Man kann ihn nicht verwechseln: Der SRT8 Super Bee ist in Gelb mit schwarzen Zierstreifen oder in Schwarz mit grauen Zierstreifen erhältlich. Auf dem Kofferraumdeckel sitzt ein großer Spoiler. Wie das Vorbild ziert auch hier das Heck ein umlaufender Streifen mit dem Logo einer Biene samt Helm und Sonnenbrille. Auch im Kühlergrill des Charger sitzt ein entsprechendes Emblem. Das Editionsmodell rollt auf exklusiven 20-Zoll-Rädern mit fünf Doppelspeichen und schwarz lackierten Innenseiten.

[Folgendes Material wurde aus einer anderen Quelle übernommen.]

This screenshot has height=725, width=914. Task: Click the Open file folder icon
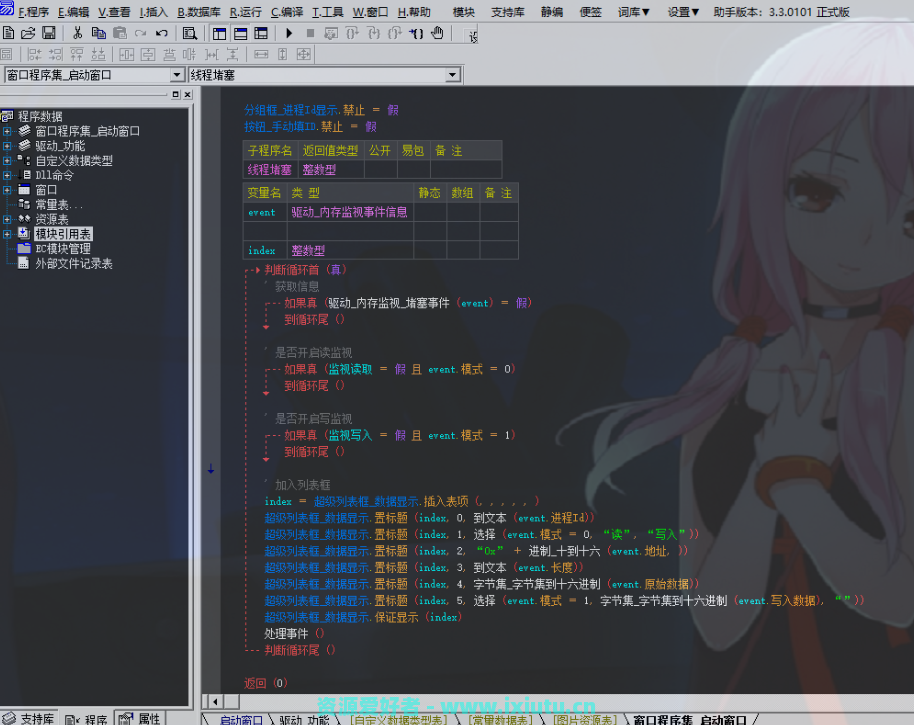(28, 33)
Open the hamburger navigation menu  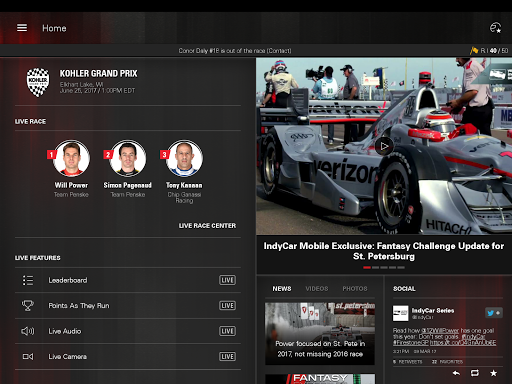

Für eine standesgemäße Verzögerung sorgt eine Brembo-Anlage mit schwarz lackierten Sätteln.
Unter der Haube des Super Bee arbeitet der aus dem herkömmlichen Charger SRT8 bekannte 6,4-Liter-Hemi-V8 mit 477 PS und 637 Nm. Damit spurtet die Limousine in unter fünf Sekunden von null auf 100 und fährt bis zu 282 km/h schnell. Die Super-Bee-Variante des Dodge Charger SRT8 wird offiziell nur auf dem US-Markt angeboten – zum Preis von 41.495 Dollar. Das sind umgerechnet etwas mehr als 32.000 Euro, allerdings ohne Steuern. Die Stückzahl soll auch diesmal limitiert werden; auf wie viele Exemplare ist noch nicht bekannt. Vom 2007er-Super-Bee wurden 1000 Fahrzeuge gefertigt.